- _Material provided_:
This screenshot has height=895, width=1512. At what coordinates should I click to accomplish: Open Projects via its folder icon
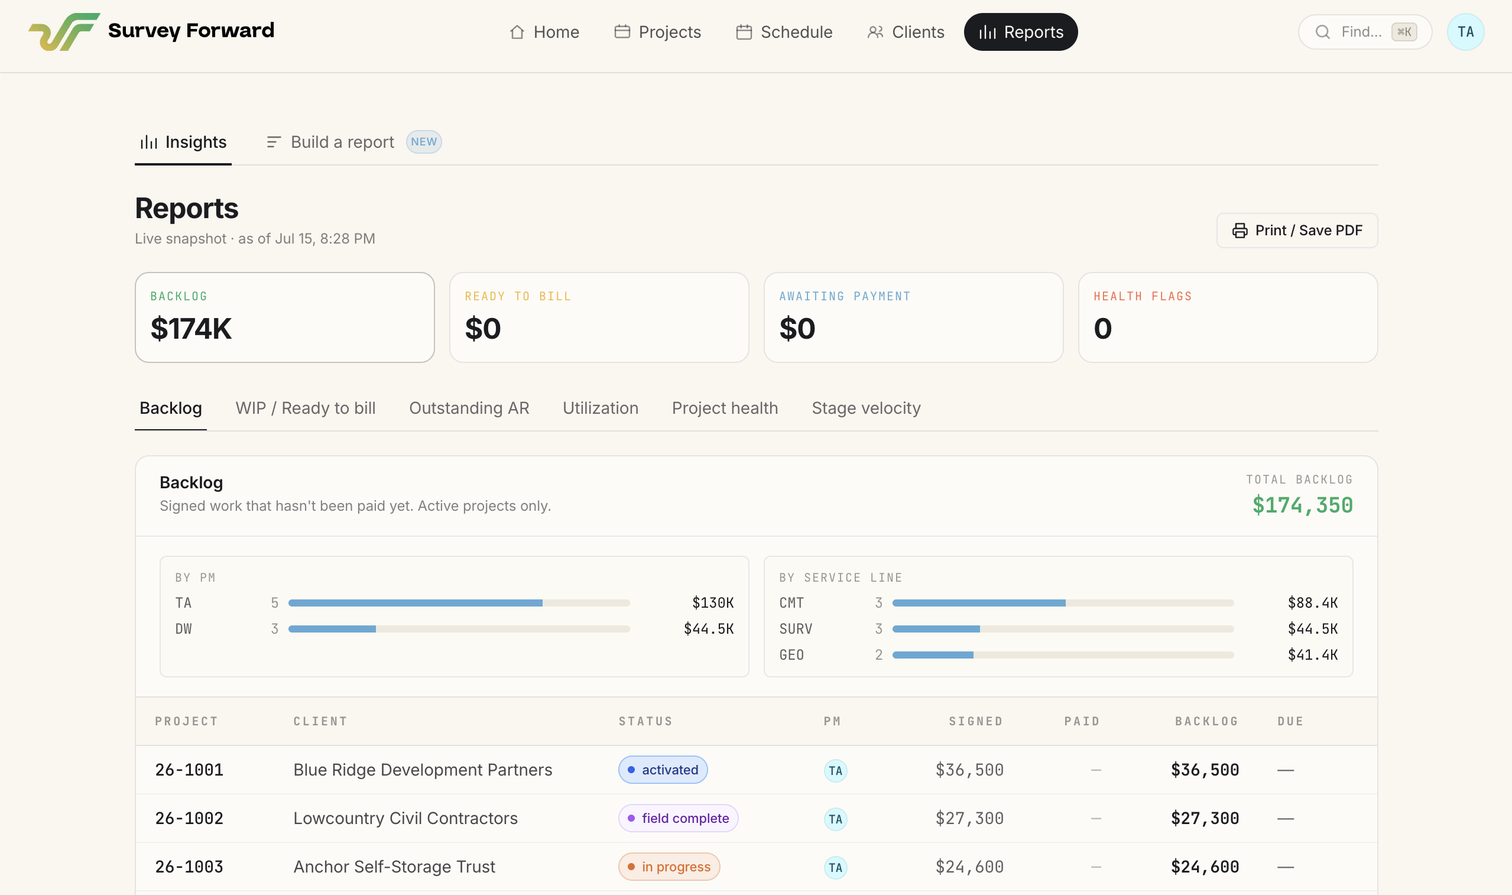click(x=622, y=32)
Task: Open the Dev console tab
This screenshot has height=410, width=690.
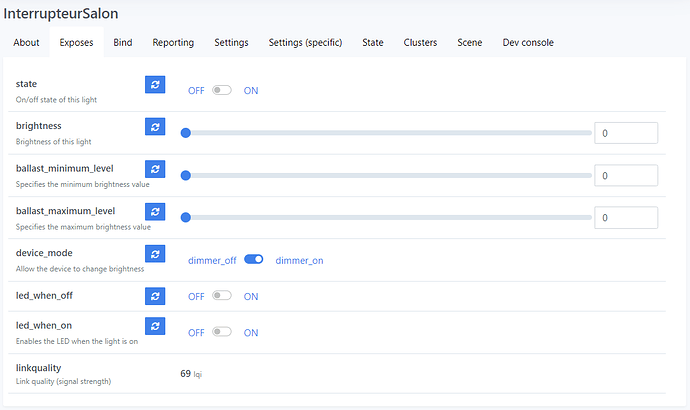Action: click(x=528, y=42)
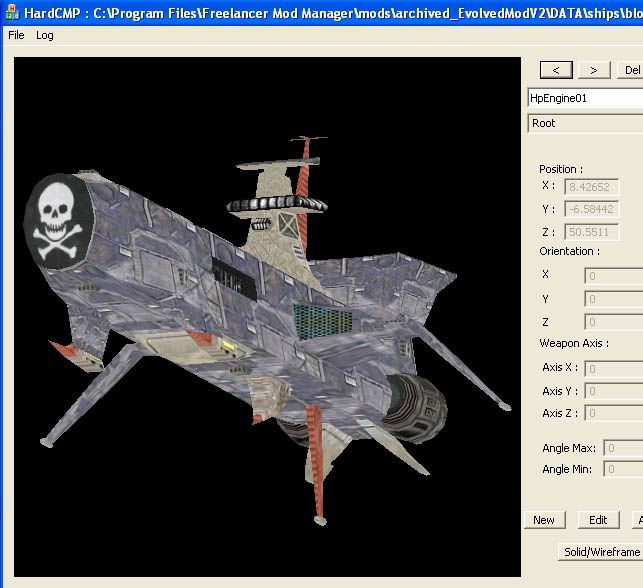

- _Problem to work on_: Produce the full material again verbatim, with the pictures dropped.

- _Result_:
This screenshot has height=895, width=1512. At what coordinates should I click to accomplish: Open Projects via its folder icon
click(x=622, y=32)
Task: Open the Dev console tab
This screenshot has height=410, width=690.
Action: click(x=528, y=42)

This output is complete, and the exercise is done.